First African American Supreme Court Justice 1967

 
Thurgood Marshall became the first African American member of the Supreme Court (after the Senate confirmed Johnson's nomination of Marshall to the court). Marshall had been the NAACP lawyer who argued Brown v. Board of Education in front of the Supreme Court in 1954.

Thurgood Marshall was born in Baltimore Maryland on July 2, 1908. His family descended from slaves on both sides. His Mother was a teacher and his Father was a railroad worker. His Father took Thurgood and his brothers to listen to court cases. Later they would debate those cases and current events over dinner. Marshall went to public elementary and high school and wen ton to Lincoln University a Black College in Pennsylvania. Marshall went on to Howard University School of law were he finished first in his class.

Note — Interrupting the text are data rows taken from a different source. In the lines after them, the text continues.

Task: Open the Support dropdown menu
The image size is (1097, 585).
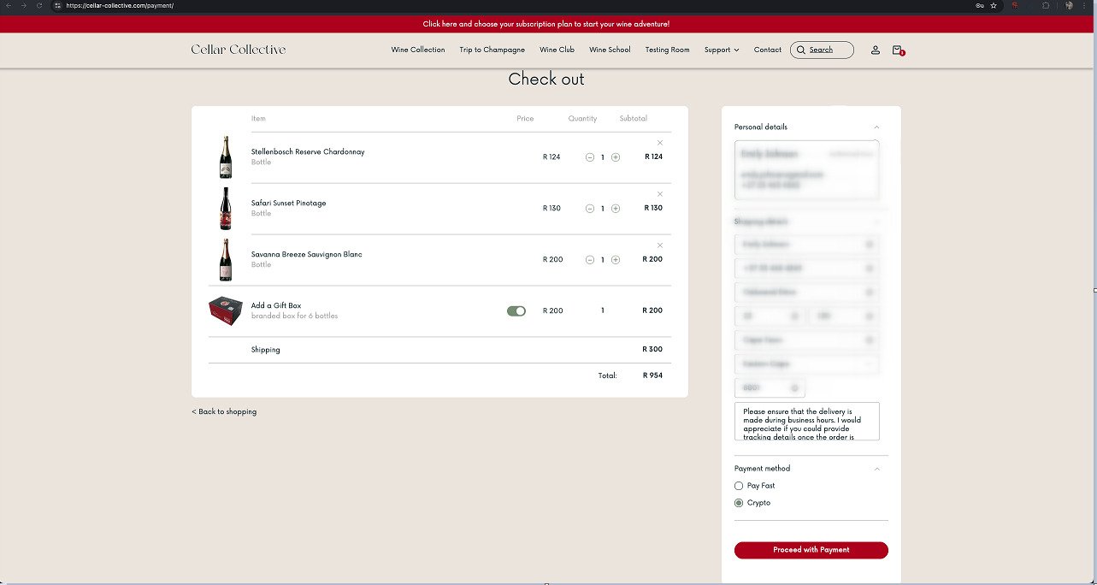Action: click(722, 50)
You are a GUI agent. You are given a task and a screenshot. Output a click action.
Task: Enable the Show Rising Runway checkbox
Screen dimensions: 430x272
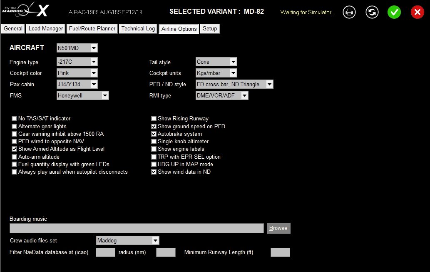click(154, 119)
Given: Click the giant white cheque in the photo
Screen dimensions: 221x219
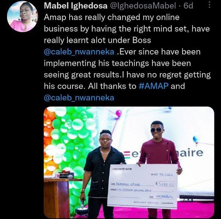Looking at the screenshot, I should tap(143, 186).
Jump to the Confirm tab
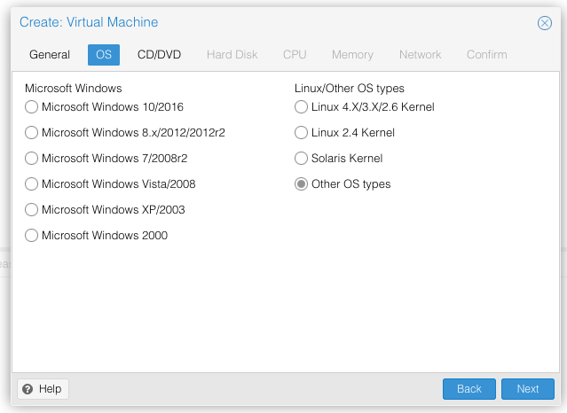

After graduating law school Marshall established his own law firm. He began working for National Association for the Advancement of Colored People (NAACP in 1934. In 1936 he became par to their staff. One of his early victories was in the case of Murray v Pearson, and African American student who wanted to attend the then segregated University of Maryland Law School. He successfully argued that the alternative all African American law school was not has good as the University of Maryland school and thus did not fit the Plessey case of “separate but equal.”

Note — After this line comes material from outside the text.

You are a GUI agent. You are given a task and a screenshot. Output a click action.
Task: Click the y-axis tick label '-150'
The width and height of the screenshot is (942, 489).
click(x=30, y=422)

At the age of 32 he one his first Supreme Court case Chambers v Florida. Marshall founded and headed the NAACP Legal Defense and Education Fund.. He successfully argued many cases in front of the Supreme Court. The most memorable was Brown v Board of Education. That victory ended Separate but Equal as a legal justification for discrimination and formed the basis of integrating schools throughout the US.

President Kennedy appointed Marshall to the United States Court of Appeals, and President Johnson appointed him the Solicitor General of the United States. As Solicitor General he won 14 out of the 19 cases he argued.

On June 13 1967 President Johnson nominated Marshall to the US Supreme Court. He was confirmed by a Senate Vote of 69-11. On October 2 he was sworn in has the 96th Associate Justice in history.

Marshall served on the court for 24 years. He was a strong liberal voice on the court and wrote many opinions in the areas of civil rights and criminal procedure. Marshall retired in 1991.